Your instructions – Copy out the lines of the material from the line containing "You are a computer-use" through the line containing "tap(1238, 142)", inclusive.

Data –

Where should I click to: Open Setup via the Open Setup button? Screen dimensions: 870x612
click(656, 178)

---

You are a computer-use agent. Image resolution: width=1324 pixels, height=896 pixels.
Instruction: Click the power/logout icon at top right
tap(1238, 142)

Correct response –
You are a computer-use agent. Image resolution: width=1324 pixels, height=896 pixels.
Instruction: Click the power/logout icon at top right
tap(1238, 142)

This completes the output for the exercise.